Within British politics, emotions have become instrumentalised, through discourse, and have the power to create inequality. In this context, the fear created in relation to the body of the ‘other’, the Muslim, creates a political will for Islamophobic policy, justifying control and regulation. This can be seen in the continued surveillance and othering of Muslim bodies and communities within the PREVENT Counter terrorism strategy (BBC News 2018; Qurashi 2018). PREVENT was created in 2003 in the ‘post 9/11 moment’, in which a ‘state of exception’ justified and legitimated the regulation of the Muslim community, situated as an ‘Islamic threat’ to the West (Agamben 2005). This set the tone for a continued focus on the fear of the Muslim ‘other’ within British politics. The PREVENT strategy became a legal duty for public sector institutions in 2015, extending its reach much deeper into society and embedding a surveillance infrastructure which has “served to contain and direct Muslim political agency” (Qurashi 2018: 1). Johnson’s comment of women in burqas resembling “bank robbers” (Johnson 2018) must be understood in this context; it is not only built upon this embedded Islamophobia, but continues to reinforce it.
Making visible this discursive framing and challenging what it allows is a significant place for resistance and transformation. There is a necessity to interrogate emotions and their circulations through the everyday language of politicians in order to understand and disrupt the very power it holds.

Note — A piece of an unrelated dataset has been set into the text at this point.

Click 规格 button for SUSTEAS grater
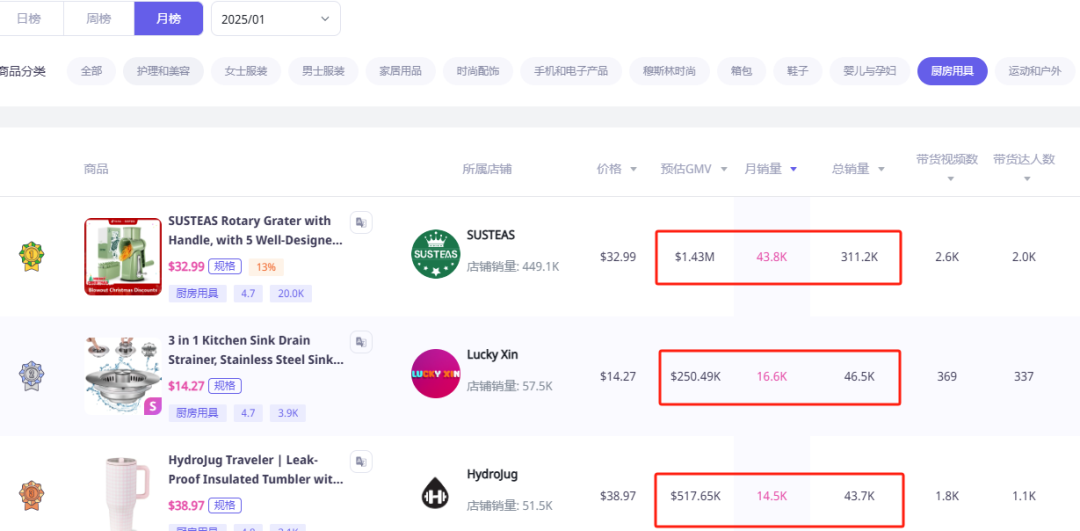point(225,266)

Language is part of a social system producing and regulating the social world (Foucault 1997, 1998) through managing the way it can be discussed and thus understood (Chouliraki 2008: 2). In this sense, nothing is objective and our knowledge is not neutral; it is produced in “systems of power/knowledge relations which have historical and cultural specificity” (Foucault 1997: 27). We must therefore interrogate the use of language and its implications in order to understand social realities. The language used in the discursive terrain occupied by Johnson thus informs the creation and regulation of a social reality that impacts both the creation of policy and the lived reality of Muslims in the UK and around the world.

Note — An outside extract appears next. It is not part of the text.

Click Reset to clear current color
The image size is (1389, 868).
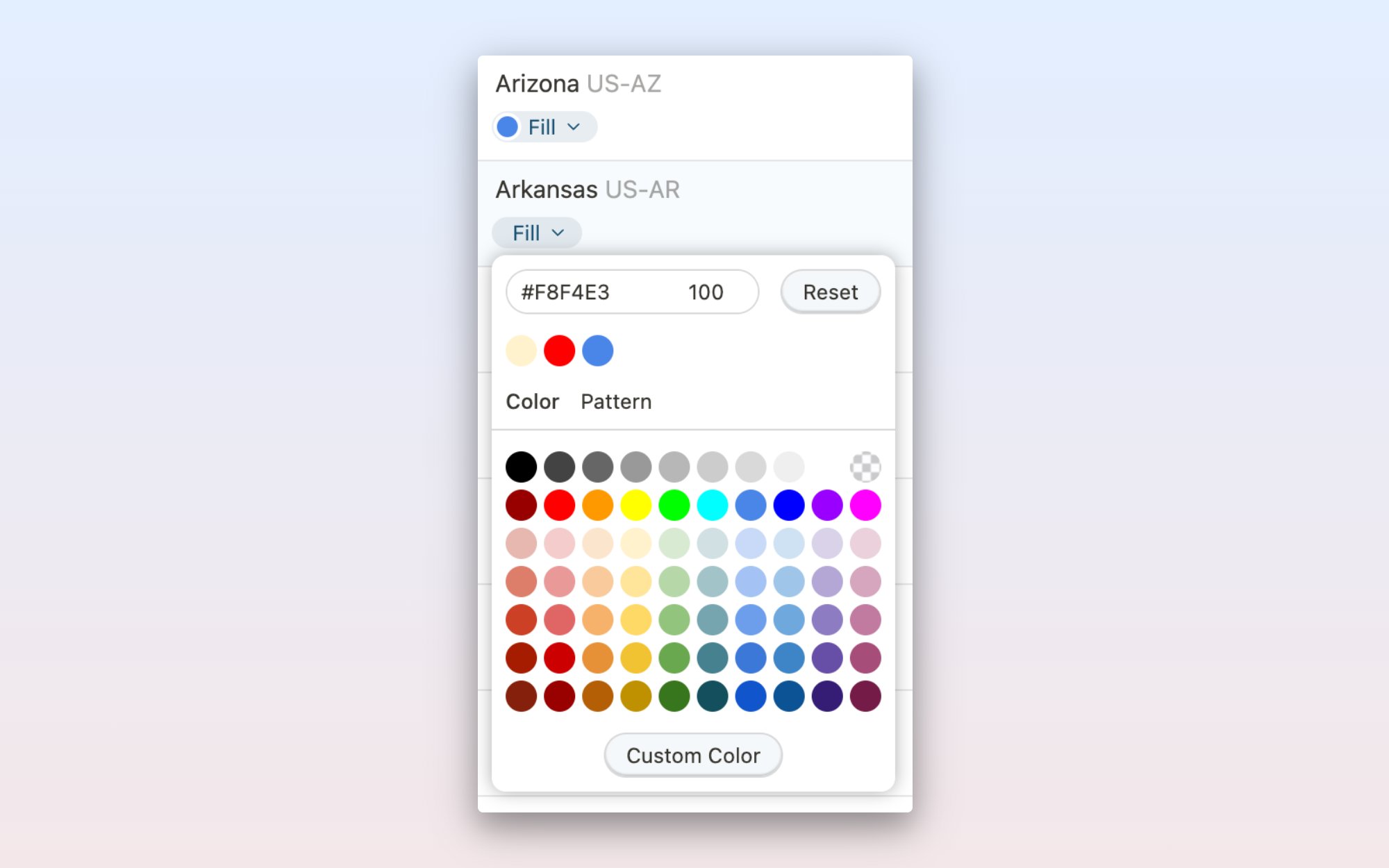pyautogui.click(x=828, y=292)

Language is also significant in the circulation of affect, demonstrating that emotions have discursive power in creating the social reality of the present (Abu Lughod 1986; Groz 1994; Haraway 1991; Hill Collins 1991; Lorde 2007). Sara Ahmed (2004b) argues that emotionality “is clearly dependent on relations of power, which endow ‘others’ with meaning and value” (Ahmed 2004b: 4). These meanings and values are created through their discursive circulation and repetition in which emotions shape objects or bodies, constituting these objects or bodies as signs which affects, and their associations stick to (Ahmed 2004a: 117, 2004b: 4). The association of fear elicited through the use of language by Johnson is therefore a necessary site of investigation in order to understand the circulation and perpetration of inequality.

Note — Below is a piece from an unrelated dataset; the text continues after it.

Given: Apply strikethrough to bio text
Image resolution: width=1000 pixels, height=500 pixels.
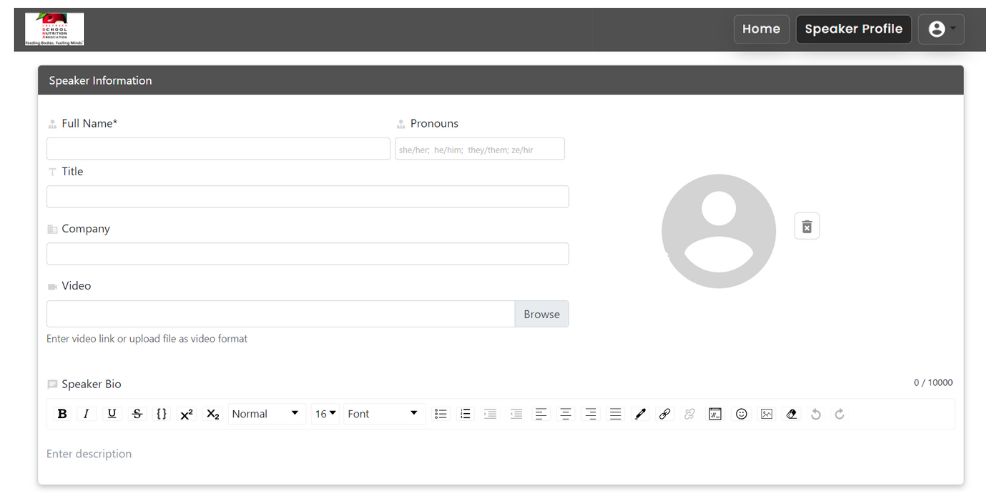Looking at the screenshot, I should pyautogui.click(x=137, y=414).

Past histories of association
The creation of meanings and values are “performative and they involve speech acts, which depend on past histories of association, at the same time they generate effects” (Ahmed 2004b: 13), these histories inform the creation of the ‘other,’ drawing upon the social and cultural contexts in which they are circulated and in turn informing the creation of these contexts (Ahmed 2004a: 117).
Language is used as a signifier that builds upon a previously cited and understood concept to create the current understanding of something or someone. It is through the performance of discourse that one can see “the power of discourse to produce effects through reiteration” (Butler 1933: 20). In relying on the past histories of an object’s association, the object is thus generated through its naming. It is through the performativity of fear, weighted in its past histories, in discourse and its circulation through newspapers, online and in public rhetoric, that it becomes a reality.
It is significant therefore to acknowledge the long history of inequality and hierarchy perpetrated in the linguistic framing of the ‘other’. Post-colonial theorists have demonstrated that the cultural representation of the East has depicted the ‘Orient’ as inferior, violent and primitive in opposition to the enlightened ‘West’, informing the creation of a binary opposition between ‘us’ and ‘them’ (Mohanty 1984; Said 1978; Spivak 1988). This history of opposition and the association of ‘backwardness’ and violence with the ‘other’ has informed the current association of fear in relation to the Muslim body. This emotional response perpetrated by Johnson’s narrative framing of women who wear burqas “looking like bank robbers” (Johnson 2018) and the politics of fear this creates is both weighted in the history of the language of the ‘other’ and in turn creates these raced relations of domination and inequality.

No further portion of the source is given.